From the time when the expansion of the internet first made online fan communities viable in the 1990's, through the end of Springsteen's last tour 5 years ago, this was, to many of us, "how things worked." For sure, a distinct sense of entitlement, that the hours and immense expenses we'd incurred along the way somehow justified where we ended up in the arenas and stadiums. Many of us even allowed ourselves the conceit that Springsteen and his management team wanted this as well, to have a reliable base who would support the enterprise from Philadelphia to Fargo and beyond.

Part of the revelation of this past week of dynamically priced Springsteen ticket sales is the realization that, in the words of a Backstreets.com editiorial, "maybe the magic really is just tricks." Springsteen's manager Jon Landau finally broke the official silence in a statement quoted in The New York Times

In Detroit, a modest number of tickets are listed modestly above $1,000 each.

“In pricing tickets for this tour, we looked carefully at what our peers have been doing. We chose prices that are lower than some and on par with others.

"Regardless of the commentary about a modest number of tickets costing $1,000 or more, our true average ticket price has been in the mid-$200 range. I believe that in today’s environment, that is a fair price to see someone universally regarded as among the very greatest artists of his generation.”

In short, whatever conceits we so-called hard core fans might have had, we were wrong. For sure we are still welcome to attend: at the same (much higher) price and (lower) access level as anyone else. And, to be fair, in the absence of a fan club or ticket service, that's probably how it should be. After 100 shows, I'm not about to complain, either. The Boss, after all, calls the shots. 

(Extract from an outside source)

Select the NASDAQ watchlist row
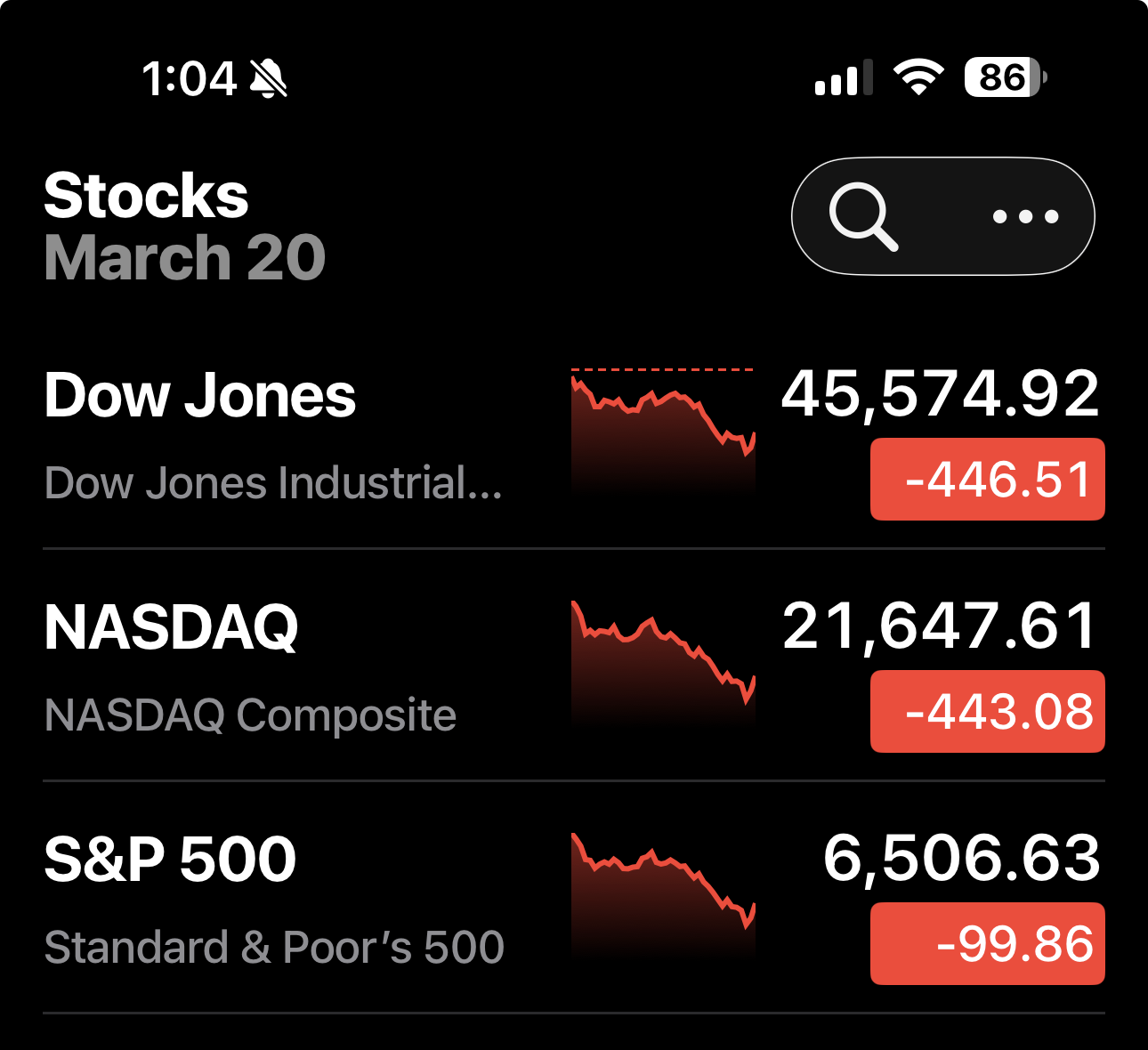Viewport: 1148px width, 1050px height. coord(267,667)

Nor can I really argue with Landau's basic claim with respect to a "fair price." No matter that I can scrroll a good long while in that listed from Detroit before landing on something "in the mid-$200 range." No matter that Landau's "average" no doubt didn't include the Ticketmaster fees, the prices for re-sale tickets, nor the tickets that haven't yet sold at all. And no matter how much I sympathize with fans who are genuinely offended by the entire approach and who regard his mostly analytical statement as little more than a giant F-U to the fan communities.

Then again, Jon Landau doesn't have to buy his own tickets.

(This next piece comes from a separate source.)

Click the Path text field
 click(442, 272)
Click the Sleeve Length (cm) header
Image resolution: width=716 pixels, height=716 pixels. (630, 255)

Today was the sale day for my home show in Detroit. Despite having multiple browser windows open -- one for each of us -- we didn't come close to sniffing a General Admission ticket. I pulled up lower bowl seats marked as $299.50 only to watch them disappear as I clicked on them, or have Ticketmaster tell me another fan had beaten me to them, or have Ticketmaster not allow me to buy them if they left a single seat unpurchased. Or I'd click on a pair and have it show up re-marked at $850. I finally found a pair on the side that stayed at $299.50 -- they even went down to $264.50 when it hit my cart -- and sighed that at least I'd be in the building. Then I realized the wheel chair seats were one row further back and bought one more at $285.40 after fees; my mother-in-law will be 90 by show time. Never too late to start.

Elsewhere among friends, I saw vestiges. People helping out where they could, where the "verified fan" process didn't get in the way.


Now that the sale is over, it occurs to me that between my wife's account and my account, we could have purchased 8 tickets rather than our final tally of 3. That wheel-chair seat that I bought for my mother-in-law? I could have purchased the whole row. Whoever bought the rest of them wasted little time: They are now "verified resale" tickets listed at nearly $600 per ticket. 

Last night, Bruce made a surprise appearance with Bleachers at a show in New York City. Some of the online reaction was venomous: "How much were those tickets?" "How much was he paid?" But videos from inside the hall tell a somewhat different story. Hopefully that will be the story next year as well.